WORK INSTRUCTIONS: Write each entry out once more, please, precisely as shown.

** SOURCE INFORMATION follows **

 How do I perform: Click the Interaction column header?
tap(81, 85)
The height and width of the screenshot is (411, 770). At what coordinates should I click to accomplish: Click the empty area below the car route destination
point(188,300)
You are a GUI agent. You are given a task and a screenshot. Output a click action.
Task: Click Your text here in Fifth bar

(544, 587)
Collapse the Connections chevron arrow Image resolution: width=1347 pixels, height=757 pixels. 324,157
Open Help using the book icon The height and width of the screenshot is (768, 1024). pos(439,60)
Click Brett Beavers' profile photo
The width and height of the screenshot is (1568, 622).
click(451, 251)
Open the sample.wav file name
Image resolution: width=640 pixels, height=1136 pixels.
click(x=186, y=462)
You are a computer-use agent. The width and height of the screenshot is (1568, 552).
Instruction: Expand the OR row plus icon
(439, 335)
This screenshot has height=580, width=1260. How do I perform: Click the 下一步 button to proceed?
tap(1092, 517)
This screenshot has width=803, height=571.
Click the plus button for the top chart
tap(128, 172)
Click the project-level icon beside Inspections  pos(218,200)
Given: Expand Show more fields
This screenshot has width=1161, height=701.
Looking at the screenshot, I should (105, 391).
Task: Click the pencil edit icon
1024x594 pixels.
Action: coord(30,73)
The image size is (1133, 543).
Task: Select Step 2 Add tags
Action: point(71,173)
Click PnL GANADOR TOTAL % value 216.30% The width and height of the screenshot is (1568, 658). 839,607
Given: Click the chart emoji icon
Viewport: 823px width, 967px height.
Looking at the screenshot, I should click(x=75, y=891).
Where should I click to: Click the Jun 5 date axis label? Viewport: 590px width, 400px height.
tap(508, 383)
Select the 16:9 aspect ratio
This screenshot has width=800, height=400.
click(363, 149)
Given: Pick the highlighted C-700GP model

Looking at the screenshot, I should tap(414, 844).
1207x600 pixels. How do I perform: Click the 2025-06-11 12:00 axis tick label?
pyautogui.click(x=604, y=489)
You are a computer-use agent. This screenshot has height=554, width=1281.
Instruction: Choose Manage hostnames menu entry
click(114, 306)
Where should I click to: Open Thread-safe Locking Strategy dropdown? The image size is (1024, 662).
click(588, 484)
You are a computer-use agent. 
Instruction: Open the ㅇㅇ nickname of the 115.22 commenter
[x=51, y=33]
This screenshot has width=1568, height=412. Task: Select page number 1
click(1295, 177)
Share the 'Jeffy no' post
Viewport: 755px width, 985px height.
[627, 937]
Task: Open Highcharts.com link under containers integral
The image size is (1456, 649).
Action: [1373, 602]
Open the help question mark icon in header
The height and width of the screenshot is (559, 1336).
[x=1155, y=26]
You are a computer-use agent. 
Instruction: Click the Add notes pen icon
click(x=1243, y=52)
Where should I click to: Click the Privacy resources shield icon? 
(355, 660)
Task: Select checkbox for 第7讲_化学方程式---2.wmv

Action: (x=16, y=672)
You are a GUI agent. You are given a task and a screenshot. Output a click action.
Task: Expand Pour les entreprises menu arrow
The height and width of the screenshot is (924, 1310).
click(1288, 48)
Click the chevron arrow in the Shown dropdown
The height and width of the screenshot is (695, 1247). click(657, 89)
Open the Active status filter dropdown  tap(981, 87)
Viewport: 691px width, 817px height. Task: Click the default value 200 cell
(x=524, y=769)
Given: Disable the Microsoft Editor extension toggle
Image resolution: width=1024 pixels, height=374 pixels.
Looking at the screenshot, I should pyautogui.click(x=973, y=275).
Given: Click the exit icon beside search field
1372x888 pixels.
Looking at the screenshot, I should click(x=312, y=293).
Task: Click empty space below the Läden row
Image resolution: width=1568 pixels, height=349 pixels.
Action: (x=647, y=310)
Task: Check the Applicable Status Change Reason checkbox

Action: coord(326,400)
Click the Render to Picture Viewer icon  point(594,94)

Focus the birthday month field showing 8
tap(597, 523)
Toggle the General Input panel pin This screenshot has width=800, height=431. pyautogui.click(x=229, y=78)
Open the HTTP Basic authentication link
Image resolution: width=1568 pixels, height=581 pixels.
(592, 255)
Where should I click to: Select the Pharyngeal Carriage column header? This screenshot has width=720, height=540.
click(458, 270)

** End of SOURCE INFORMATION **

TASK RESULT:
 How do I perform: Click the Interaction column header?
tap(81, 85)
The height and width of the screenshot is (411, 770). At what coordinates should I click to accomplish: Click the empty area below the car route destination
point(188,300)
You are a GUI agent. You are given a task and a screenshot. Output a click action.
Task: Click Your text here in Fifth bar

(544, 587)
Collapse the Connections chevron arrow Image resolution: width=1347 pixels, height=757 pixels. 324,157
Open Help using the book icon The height and width of the screenshot is (768, 1024). pos(439,60)
Click Brett Beavers' profile photo
The width and height of the screenshot is (1568, 622).
click(451, 251)
Open the sample.wav file name
Image resolution: width=640 pixels, height=1136 pixels.
click(x=186, y=462)
You are a computer-use agent. The width and height of the screenshot is (1568, 552).
Instruction: Expand the OR row plus icon
(439, 335)
This screenshot has height=580, width=1260. How do I perform: Click the 下一步 button to proceed?
tap(1092, 517)
This screenshot has width=803, height=571.
Click the plus button for the top chart
tap(128, 172)
Click the project-level icon beside Inspections  pos(218,200)
Given: Expand Show more fields
This screenshot has width=1161, height=701.
Looking at the screenshot, I should (105, 391).
Task: Click the pencil edit icon
1024x594 pixels.
Action: coord(30,73)
The image size is (1133, 543).
Task: Select Step 2 Add tags
Action: point(71,173)
Click PnL GANADOR TOTAL % value 216.30% The width and height of the screenshot is (1568, 658). 839,607
Given: Click the chart emoji icon
Viewport: 823px width, 967px height.
Looking at the screenshot, I should click(x=75, y=891).
Where should I click to: Click the Jun 5 date axis label? Viewport: 590px width, 400px height.
tap(508, 383)
Select the 16:9 aspect ratio
This screenshot has width=800, height=400.
click(363, 149)
Given: Pick the highlighted C-700GP model

Looking at the screenshot, I should tap(414, 844).
1207x600 pixels. How do I perform: Click the 2025-06-11 12:00 axis tick label?
pyautogui.click(x=604, y=489)
You are a computer-use agent. This screenshot has height=554, width=1281.
Instruction: Choose Manage hostnames menu entry
click(114, 306)
Where should I click to: Open Thread-safe Locking Strategy dropdown? The image size is (1024, 662).
click(588, 484)
You are a computer-use agent. 
Instruction: Open the ㅇㅇ nickname of the 115.22 commenter
[x=51, y=33]
This screenshot has width=1568, height=412. Task: Select page number 1
click(1295, 177)
Share the 'Jeffy no' post
Viewport: 755px width, 985px height.
[627, 937]
Task: Open Highcharts.com link under containers integral
The image size is (1456, 649).
Action: [1373, 602]
Open the help question mark icon in header
The height and width of the screenshot is (559, 1336).
[x=1155, y=26]
You are a computer-use agent. 
Instruction: Click the Add notes pen icon
click(x=1243, y=52)
Where should I click to: Click the Privacy resources shield icon? 
(355, 660)
Task: Select checkbox for 第7讲_化学方程式---2.wmv

Action: (x=16, y=672)
You are a GUI agent. You are given a task and a screenshot. Output a click action.
Task: Expand Pour les entreprises menu arrow
The height and width of the screenshot is (924, 1310).
click(1288, 48)
Click the chevron arrow in the Shown dropdown
The height and width of the screenshot is (695, 1247). click(657, 89)
Open the Active status filter dropdown  tap(981, 87)
Viewport: 691px width, 817px height. Task: Click the default value 200 cell
(x=524, y=769)
Given: Disable the Microsoft Editor extension toggle
Image resolution: width=1024 pixels, height=374 pixels.
Looking at the screenshot, I should pyautogui.click(x=973, y=275).
Given: Click the exit icon beside search field
1372x888 pixels.
Looking at the screenshot, I should click(x=312, y=293).
Task: Click empty space below the Läden row
Image resolution: width=1568 pixels, height=349 pixels.
Action: (x=647, y=310)
Task: Check the Applicable Status Change Reason checkbox

Action: coord(326,400)
Click the Render to Picture Viewer icon  point(594,94)

Focus the birthday month field showing 8
tap(597, 523)
Toggle the General Input panel pin This screenshot has width=800, height=431. pyautogui.click(x=229, y=78)
Open the HTTP Basic authentication link
Image resolution: width=1568 pixels, height=581 pixels.
(592, 255)
Where should I click to: Select the Pharyngeal Carriage column header? This screenshot has width=720, height=540.
click(458, 270)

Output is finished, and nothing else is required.